• SOURCE EXTRACT
● ● ●
Autoscaling Kafka workloads with custom metrics autoscaler

December 29, 2023
Etienne Dubois
Related topics:
ContainersEvent-DrivenKafka
Related products:
Streams for Apache KafkaRed Hat OpenShift

Share:

    Autoscaling plays an important role in cloud-native applications, ensuring both efficiency and reliability. It automatically adapts resource allocation in response to current demands, scaling up during peak periods to maintain stable performance and scaling back in quieter times to reduce costs. This flexibility is especially useful for handling unpredictable traffic, ensuring applications stay responsive without using more resources than necessary. Essentially, autoscaling helps manage cloud applications effectively and cost-efficiently.

    The custom metrics autoscaler operator enhances Red Hat OpenShift scaling capabilities, particularly for event-driven applications. Unlike the standard Horizontal Pod Autoscaler (HPA), which primarily scales applications based on CPU and memory metrics, these metrics are not always the best indicators of the actual demand or performance requirements of an application. For instance, CPU and memory usage might remain low even when an application is processing a high volume of requests or data. This mismatch can lead to underutilization of resources or, on the contrary, an inability to handle peak demands effectively.

    The custom metrics autoscaler operator introduces sophisticated scaling strategies. It can dynamically adjust resources in response to events from external sources like Kafka, offering fine-grain control over application scaling. Additionally, custom metrics autoscaler allows you to scale workloads down to zero, optimizing resource utilization and cost-effectiveness when there's no active workload. By integrating external metrics, the custom metrics autoscaler operator simplifies managing serverless workloads in OpenShift, making it a robust solution for real-time, event-driven scaling requirements. The custom metrics autoscaler is based on the KEDA (Kubernetes event-driven autoscaler) project which provides a large set of scalers. In this article, we will focus on the Kafka scaler which allows you to scale your application based on consumer lag.
● ● ●
• TO BE DONE
(a) In the Kafka autoscaling article, what project is the custom metrics autoscaler based on?
(b) Carry on the Kafka autoscaling article past its last sentence.
The entries come from a separate source.

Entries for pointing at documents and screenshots
● ● ●
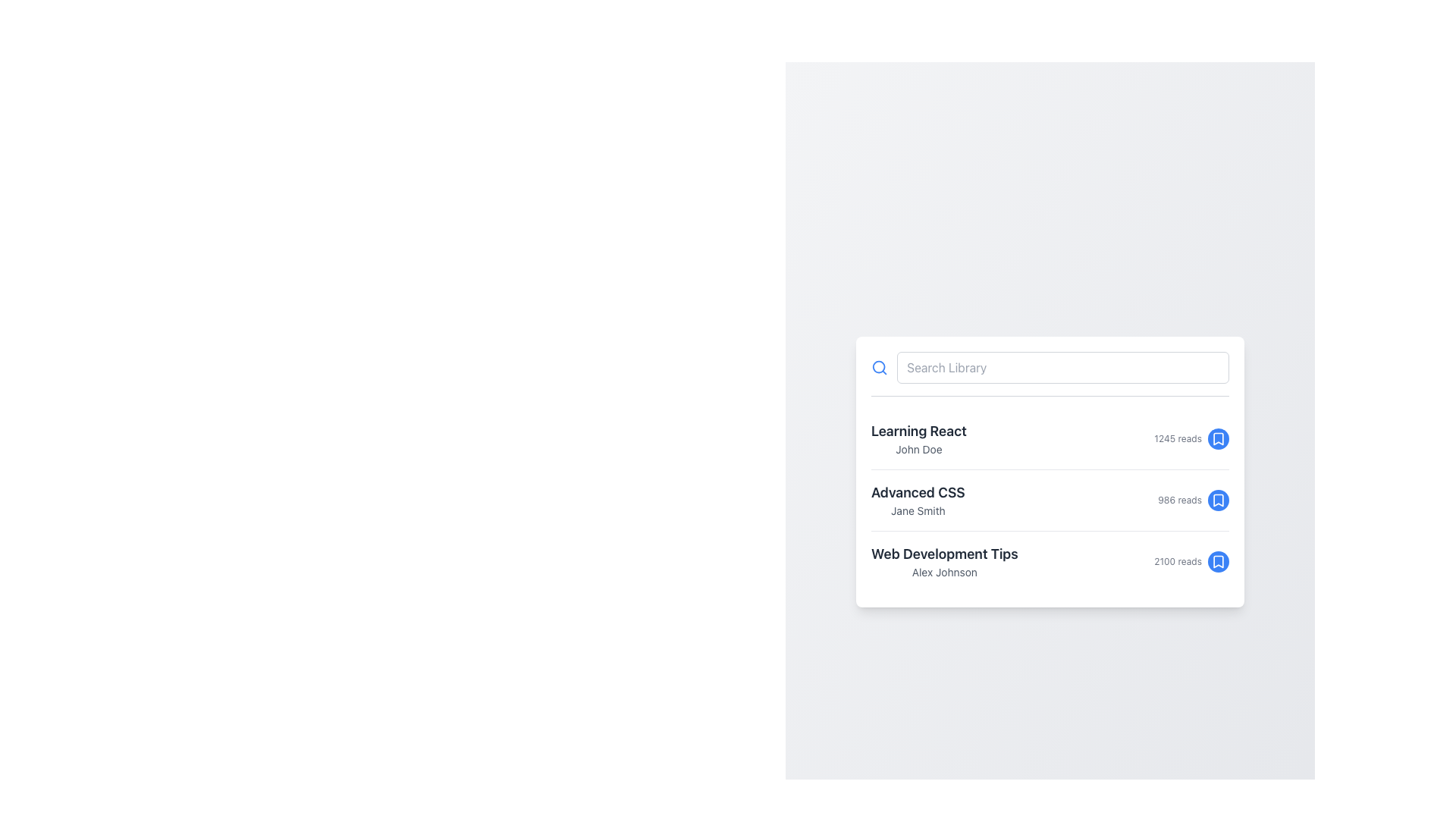 This screenshot has width=1456, height=819. I want to click on the bookmarking icon located to the right of the 'Web Development Tips' list item, adjacent to the '2100 reads' text, so click(1219, 561).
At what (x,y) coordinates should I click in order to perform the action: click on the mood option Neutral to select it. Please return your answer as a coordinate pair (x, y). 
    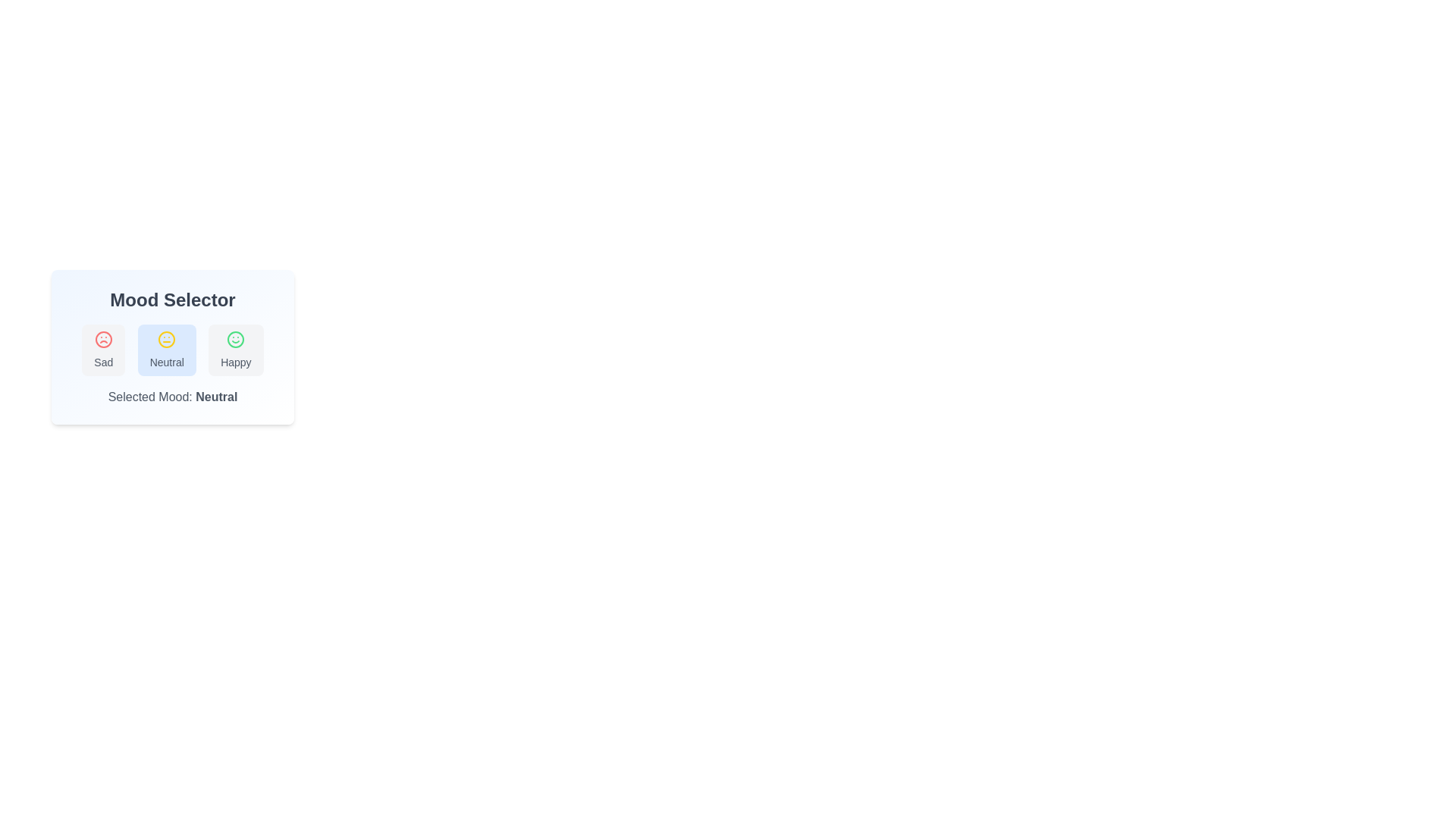
    Looking at the image, I should click on (167, 350).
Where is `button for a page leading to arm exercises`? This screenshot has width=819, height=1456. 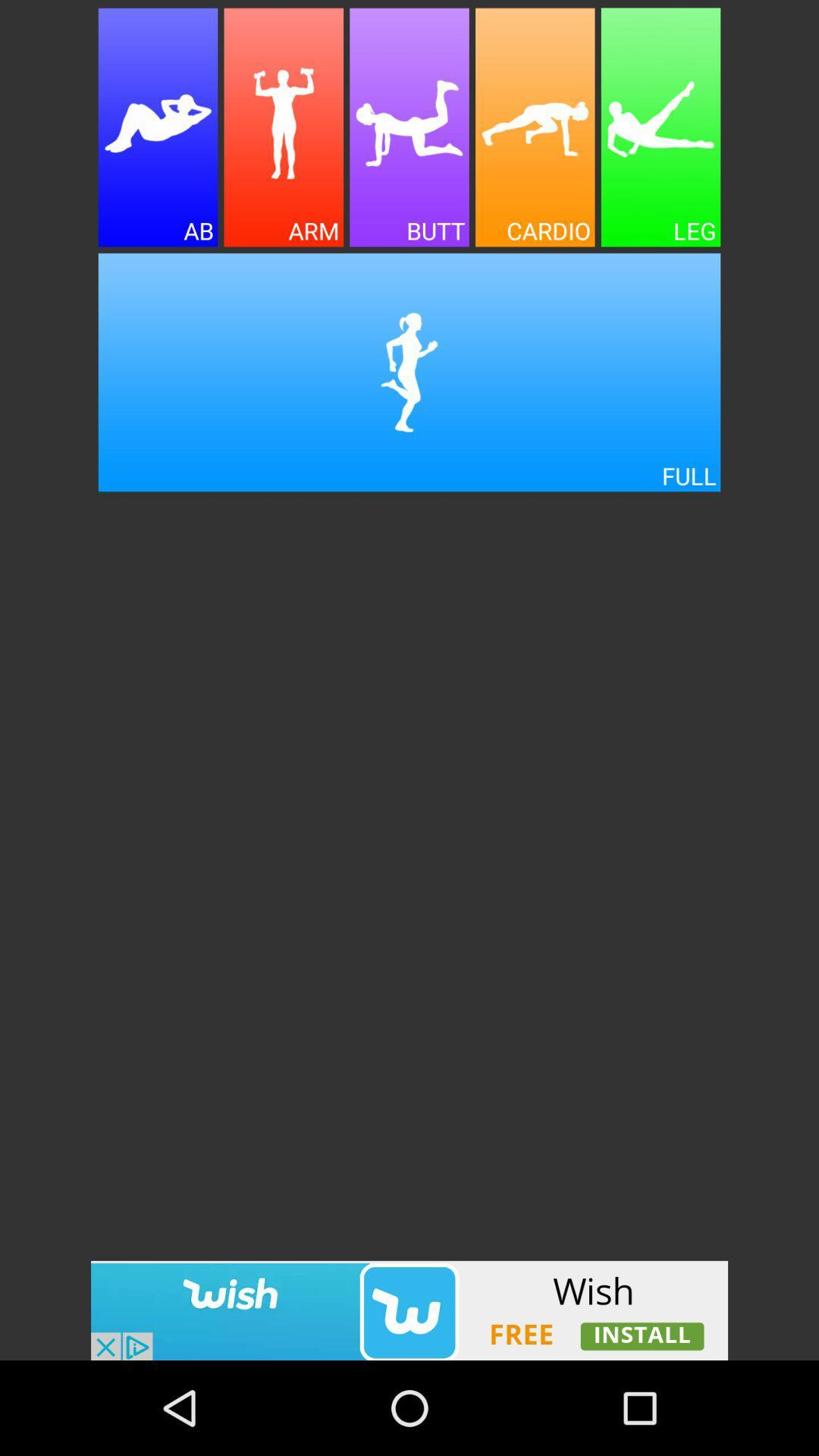
button for a page leading to arm exercises is located at coordinates (284, 127).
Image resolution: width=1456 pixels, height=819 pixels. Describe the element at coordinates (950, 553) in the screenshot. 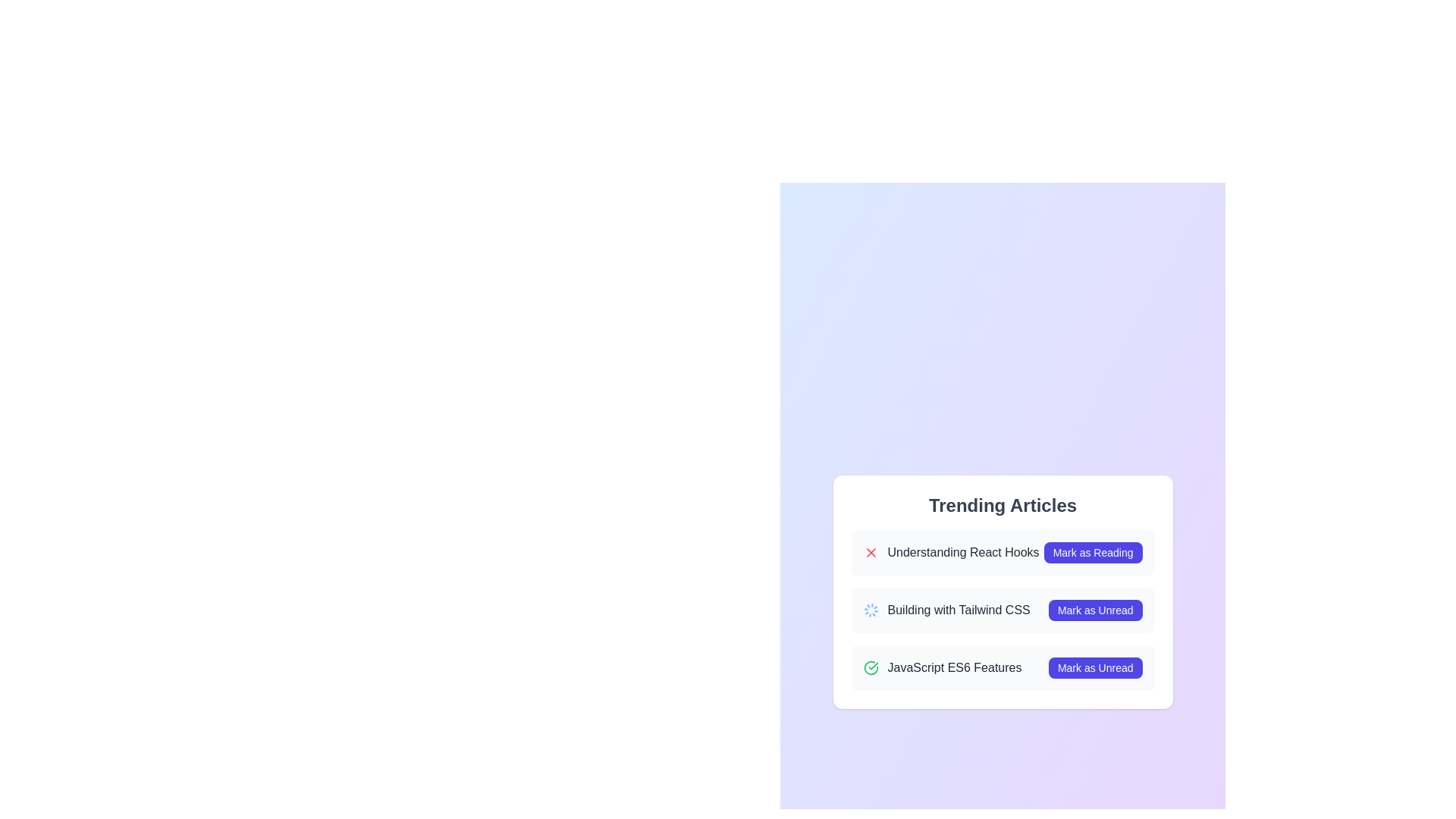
● ● ●
• ANSWER LIST
(a) It is based on the KEDA (Kubernetes event-driven autoscaler) project.

(b)
    Kafka scaler

    The Kafka scaler monitors consumer lag in Kafka topics to dynamically scale your consumer applications. Consumer lag specifically refers to the difference between the latest message produced and the last message processed by the consumer. This focus on consumer lag allows for a more precise scaling based on how effectively the application is processing the incoming records. When the consumer lag exceeds a given threshold, signaling that the application is falling behind in processing incoming messages, the operator scales up the number of application instances to handle the increased load. As the lag decreases, indicating that messages are being processed as expected, it reduces the number of instances. This ensures efficient processing of Kafka messages, scaling resources up or down based on real-time demand, and maintaining optimal application performance.

    For example, Figure 1 shows the logic behind scaling up and down the consumer application based on consumer lag. In Figure 1(a), the lag is large, and it seems that the consumer is not able to keep up with the upcoming records. In Figure 1(b), the custom metrics autoscaler operator scaled up the consumer application, and the consumer lag decreased. In Figure 1(c), the application is scaled down since the consumer lag decreased.

    Producer A produces messages to topic A located in the source kafka cluster. Consumer A consumes records from topic A. The records in Topic A in blue correspond to consumed records and in red to backlog of unprocessed messages corresponding to lag.
    Figure 1: A standard Kafka Producer-Consumer Application architecture and how the consumer application scales up or down based on consumer lag.

    Architecture

    In this section, we will see the architecture of the custom metrics autoscaler in the context of a Kafka scaler and how the components are connected and how they work together.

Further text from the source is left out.